Stuart Taylor bluntly writes of the soon-to-be-newest Supreme Court justice and the Harvard professor: “What Sotomayor and Gates share is a habit of drawing dubious lessons about race from their own experiences.” Sotomayor, Taylor points out, plays fast and loose with statistics to claim that Hispanics on the federal bench are “grossly below our proportion of the population.” He explains:

Sotomayor ignored the fact that the talent pool for judicial appointments is not the general population but rather the population of lawyers with the experience and accomplishment to qualify. By that measure, Latinos were overrepresented in the federal judiciary, as Ed Whelan, head of the Ethics and Public Policy Center, has documented. “According to the ABA,” he wrote, “in 2000 the percentage of lawyers who were ‘Hispanic’ was only 3.4 percent [and] the very numbers that Sotomayor complained about equate to 6.8 percent of federal Appellate judges . . . and 5.1 percent of District judges.”

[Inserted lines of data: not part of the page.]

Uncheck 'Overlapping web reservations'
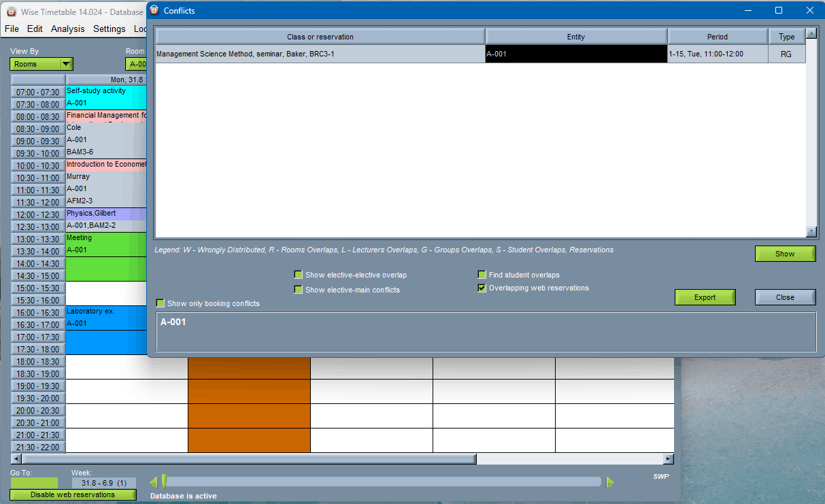The width and height of the screenshot is (825, 504). (x=482, y=288)
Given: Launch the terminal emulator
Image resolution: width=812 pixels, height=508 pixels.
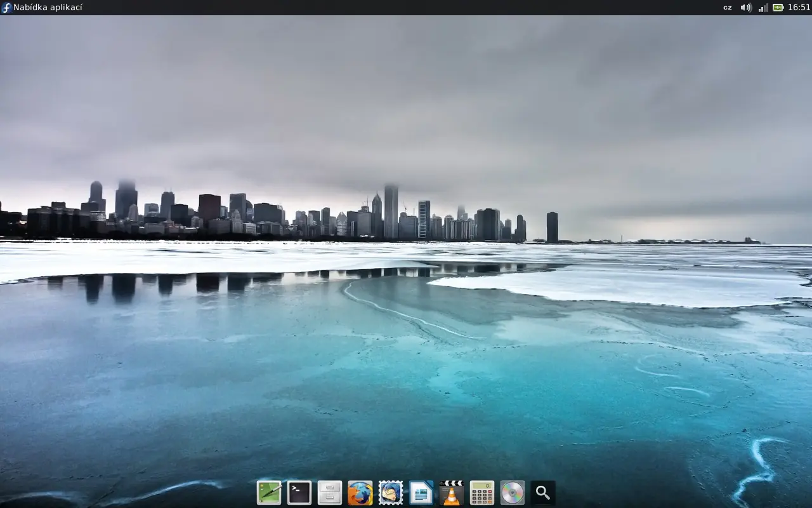Looking at the screenshot, I should (299, 492).
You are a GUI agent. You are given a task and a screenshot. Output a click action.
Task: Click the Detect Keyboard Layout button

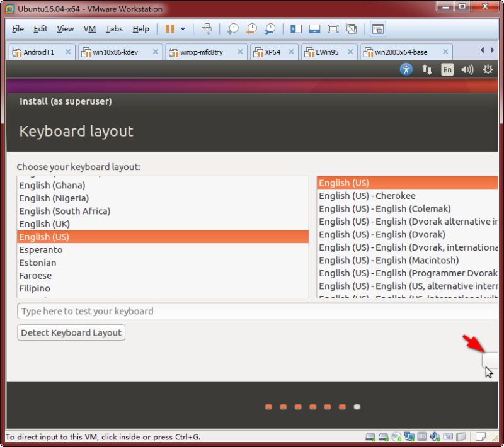71,332
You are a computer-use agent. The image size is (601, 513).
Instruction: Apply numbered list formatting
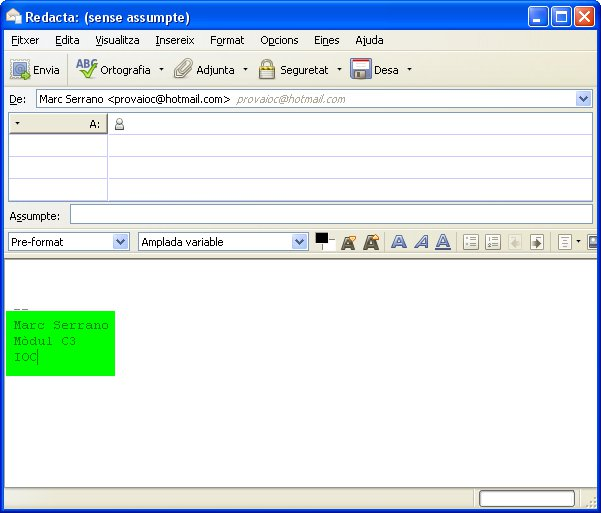[493, 242]
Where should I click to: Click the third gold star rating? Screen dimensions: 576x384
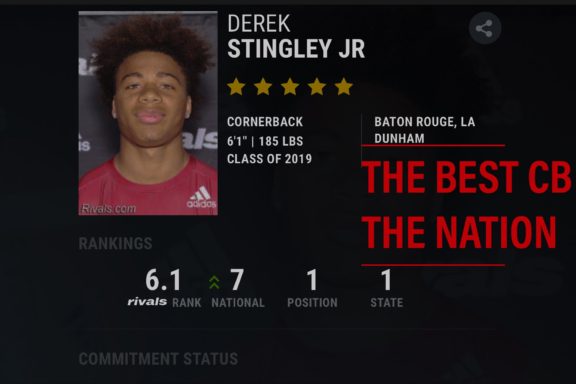tap(290, 87)
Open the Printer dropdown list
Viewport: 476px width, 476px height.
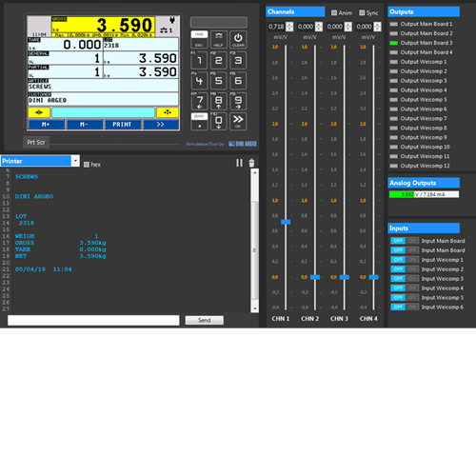pos(75,161)
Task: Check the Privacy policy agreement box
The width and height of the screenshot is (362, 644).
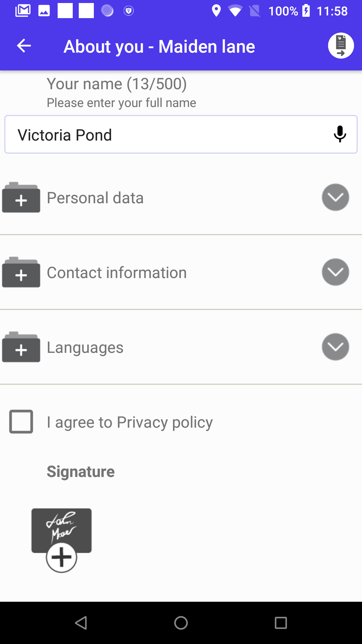Action: (x=21, y=422)
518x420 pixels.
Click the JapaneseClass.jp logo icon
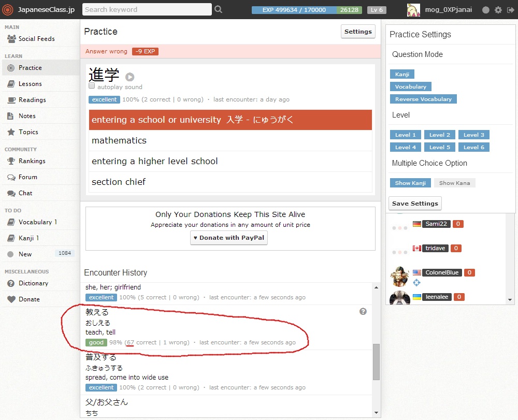(x=8, y=10)
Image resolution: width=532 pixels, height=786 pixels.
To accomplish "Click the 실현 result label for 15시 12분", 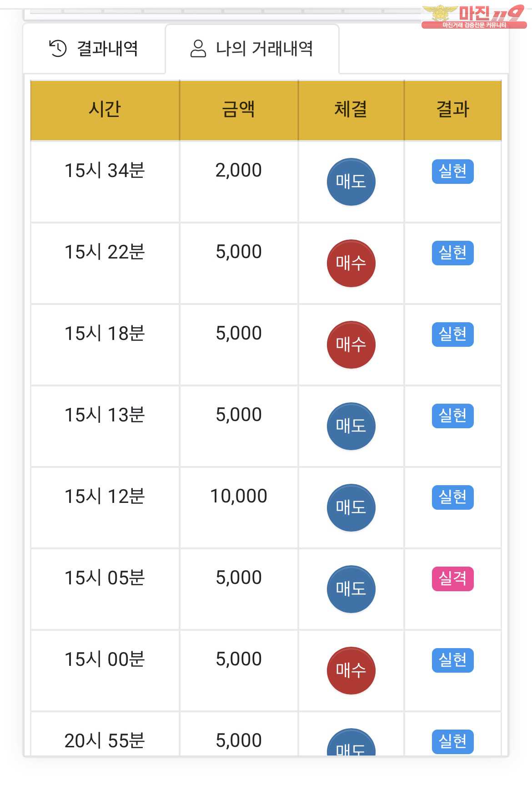I will pyautogui.click(x=452, y=497).
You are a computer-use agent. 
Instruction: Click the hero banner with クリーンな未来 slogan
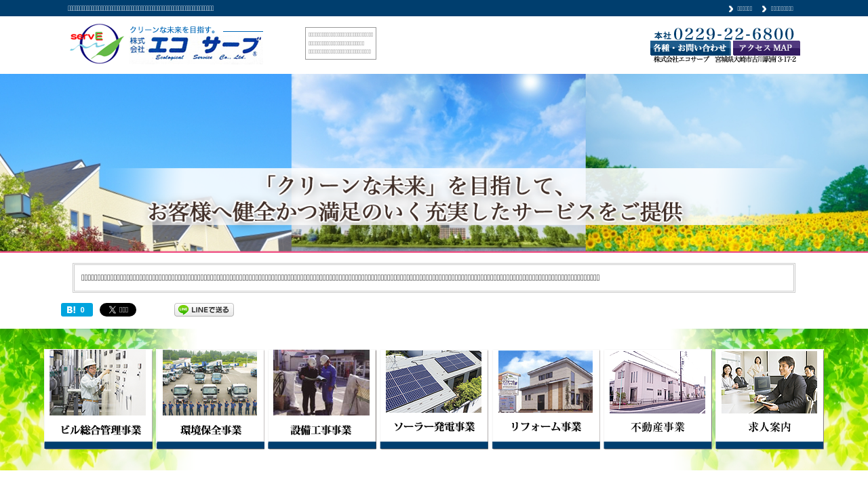(434, 163)
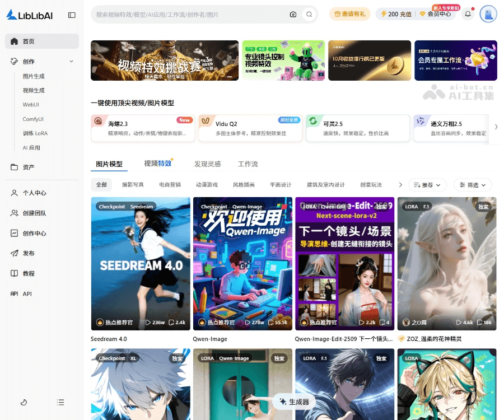This screenshot has width=504, height=420.
Task: Go to 发布 in the sidebar
Action: click(28, 253)
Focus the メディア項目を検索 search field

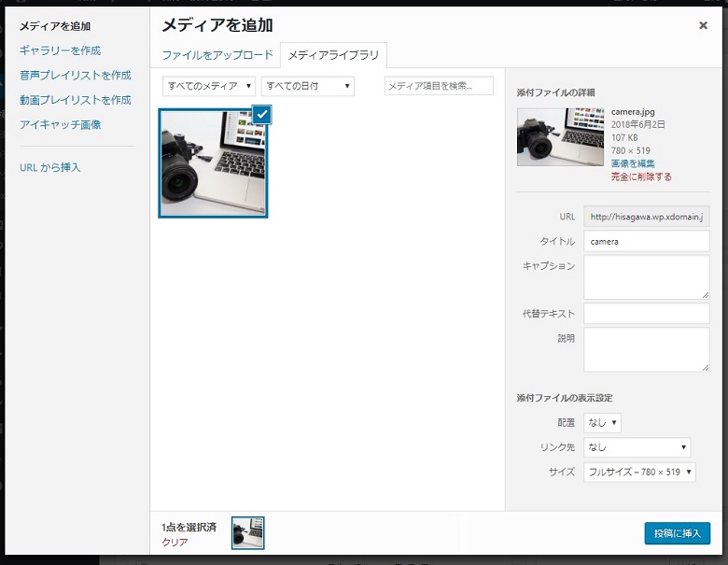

Sotomayor similarly focused on raw racial numbers instead of applicants’ job qualifications in her cryptic rejection last year of a reverse discrimination lawsuit by 18 white firefighters (including one Hispanic) who were denied promotions because blacks had not done well on a qualifying test.

She wasn’t much interested in the facts of Ricci — declining to set forth and analyze them in her per curium opinion and to explain them fully in her confirmation hearing (falsely insisting, for example, that the plaintiffs filed for en banc review when in fact her colleague Judge Cabranes fished the case out sua sponte).

Likewise, Gates has no need for the facts, since his conclusions are already predetermined by his attachment to a narrative that assumes and exaggerates racism. Taylor writes:

[H]e was quite wrong to stereotype and smear as racist Sgt. James Crowley, the arresting officer — who, as Gates himself admitted in an interview with his daughter for the Daily Beast, “obviously . . . didn’t know it was my home” and “was terrified that I could be dangerous to him.” Crowley also turns out to have an impeccable record on race.

Gates was even more wrong to suggest in subsequent interviews that America — in which systematic oppression of blacks was once pervasive — has not fundamentally changed, as he told The Root, of which he is editor in chief.

[. . .]

Indeed, Gates himself seems to understand this in his more lucid moments. “America is the greatest nation ever founded,” he told the Daily Beast.

But in much of his rhetoric, Gates has emulated the countless other academics and politicians who encourage black people to blame whites for problems that no white person alive today did much to cause or has much power to fix.

It is interesting that both Sotomayor and Gates must ignore or distort so much contrary information to perpetuate their vision of America as a society still mired in racism. The professor and the judge must evade quite a bit of contrary data if they are to make the case for America’s debased status — and insist that the racial-spoils system of quotas and preferences be extended. When reality intrudes, we see just how afactual their worldview and how intellectually suspect their reasoning are. They are revealed to be propagandists for an ideology that cannot withstand scrutiny.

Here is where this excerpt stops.